We need to curb this because we are causing a lot of harm, explained Moriates. Critically ill patients, he said, do not have the bone marrow reserve or erythropoietin drive to compensate for iatrogenic blood loss. To add to that are the risks of phlebotomy. It’s not economical either, he explained, considering laboratory tests are not individually reimbursed and ordering too many unnecessary CBCs can be a loss to the hospital. “Disposing the biohazard waste of the blood samples is also an avoidable cost,” Moriates said.

So what are the options? What can be done? Moriates assured the audience that several studies have pointed out that reducing the frequency of CBC does not cause any adverse downstream effects, as is feared. “Multiple studies have shown that there’s no difference in readmission rates, length of stay, rates of adverse events, etc. by reducing unnecessary daily lab tests.”

Recommended by the American Association of Blood Banks.

4. Don’t transfuse red blood cells for iron deficiency without hemodynamic instability.

This recommendation was introduced by Jeannie Callum, MD, FRCPC, from the Sunnybrook Research Institute.

“The wise options for a patient in the emergency department (ED), who has iron deficiency, are either oral iron or an intravenous infusion,” said Callum. While oral iron is cheap, it causes GI disturbances, which are responsible for 50% adherence rates. Oral iron, however, is as effective as IV iron in terms of heme response at 6 to 8 weeks, she explained.

But what we find most often, according to Callum, is unnecessary blood transfusion to compensate a person’s iron deficiency. “Research has shown that 20% of blood donors are iron deficient…so that’s another ethical challenge, at least for me.”

Callum directed the audience to a podcast that encourages cautious use of transfusions, and explains why IV iron might be a much better option for certain subsets of ED patients.

Recommended by the American Society of Clinical Oncology.

5. Avoid using positron emission tomography (PET) or PET-CT scanning as part of routine follow-up care to monitor for a cancer recurrence in asymptomatic patients who have finished initial treatment to eliminate the cancer unless there is high-level evidence that such imaging will change the outcome.

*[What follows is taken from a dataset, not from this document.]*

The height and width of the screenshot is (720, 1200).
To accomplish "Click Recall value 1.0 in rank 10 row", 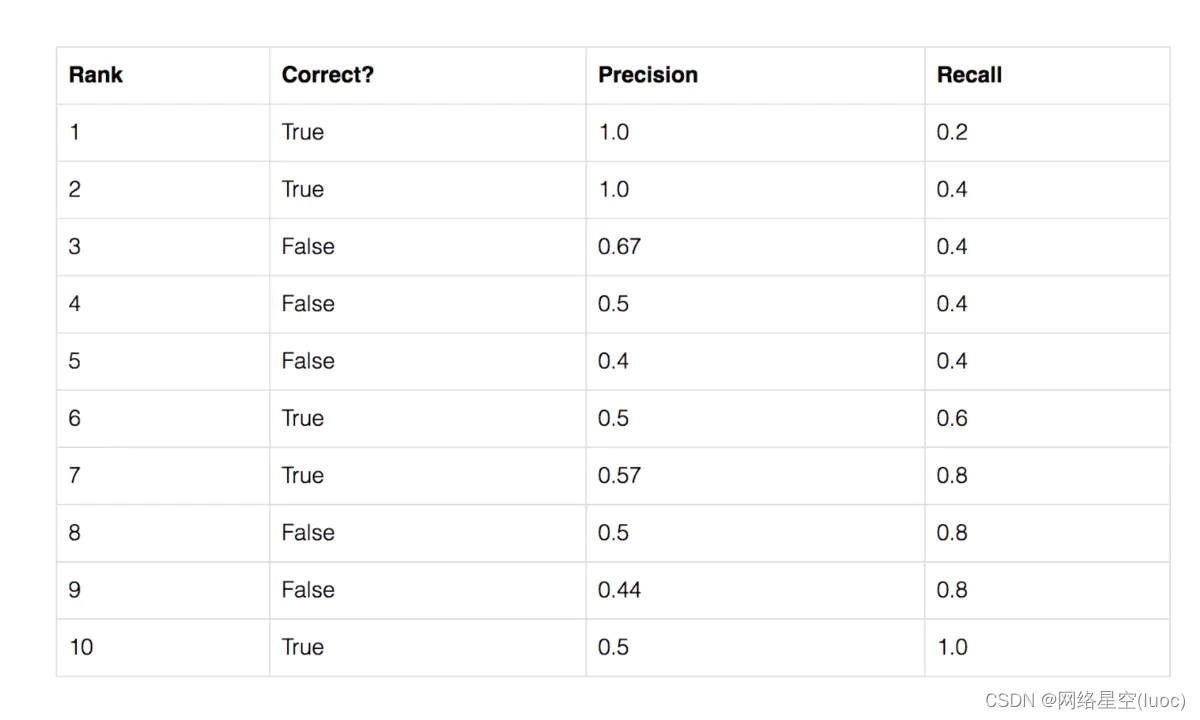I will coord(952,647).
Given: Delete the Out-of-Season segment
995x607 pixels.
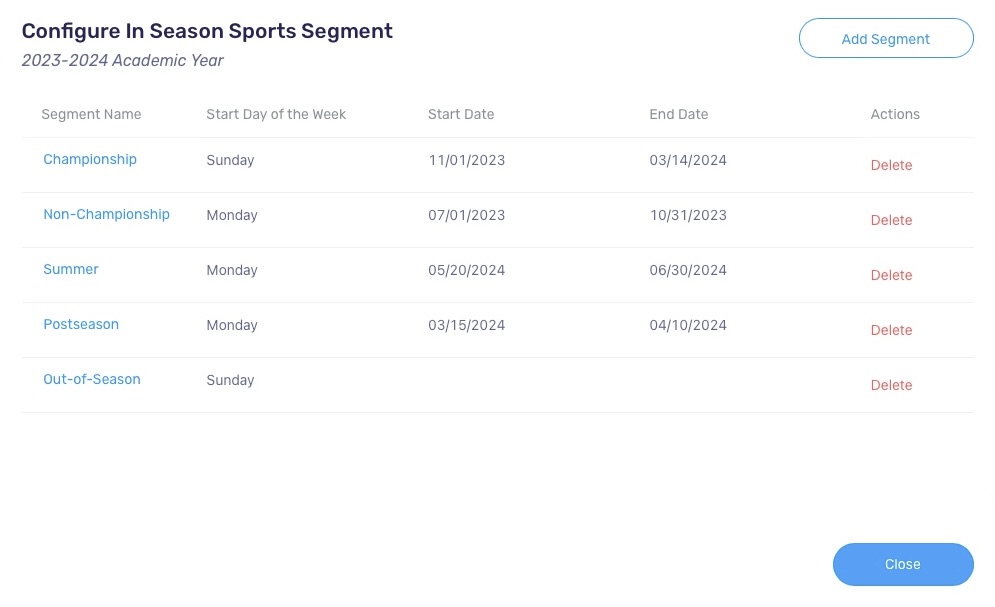Looking at the screenshot, I should pos(891,385).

This recommendation was introduced by Gary Lyman, MD, MPH, co-director of the Hutchinson Institute for Cancer Outcomes Research.

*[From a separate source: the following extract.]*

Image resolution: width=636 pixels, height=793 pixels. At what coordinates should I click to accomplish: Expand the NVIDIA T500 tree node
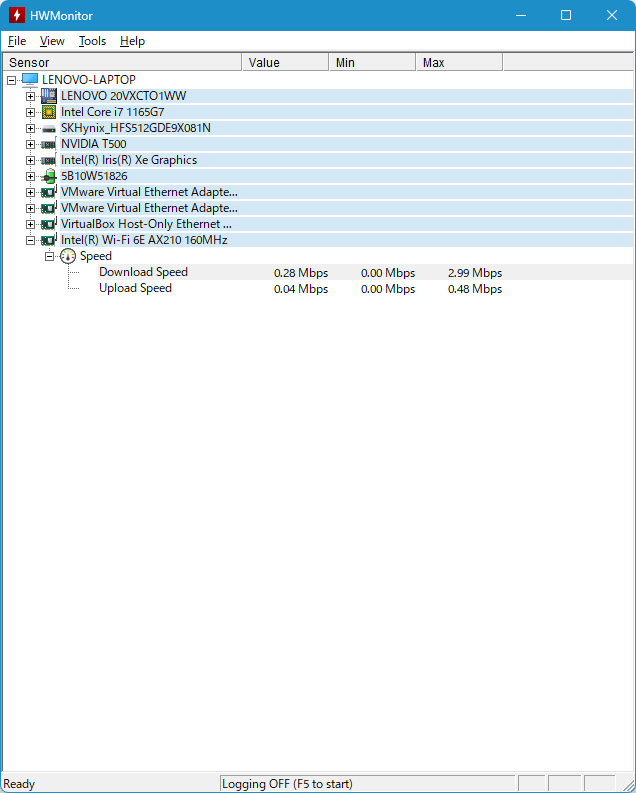tap(30, 144)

“Until high-level evidence demonstrates that routine surveillance with PET/PET-CT prolongs life or promotes well-being, they should not be regularly performed.”

CT scans expose patients to small doses of radiation, Lyman said. Although the clinical implications of these doses may not be significant, the cost implications definitely are.

Lyman concluded that high-quality evidence supporting the routine use of intensive surveillance to improve survival or enhance quality of life is lacking and he pointed out that professional organizations like ASCO, ESMO, and NCCN do not include surveillance PET in disease-specific guidelines.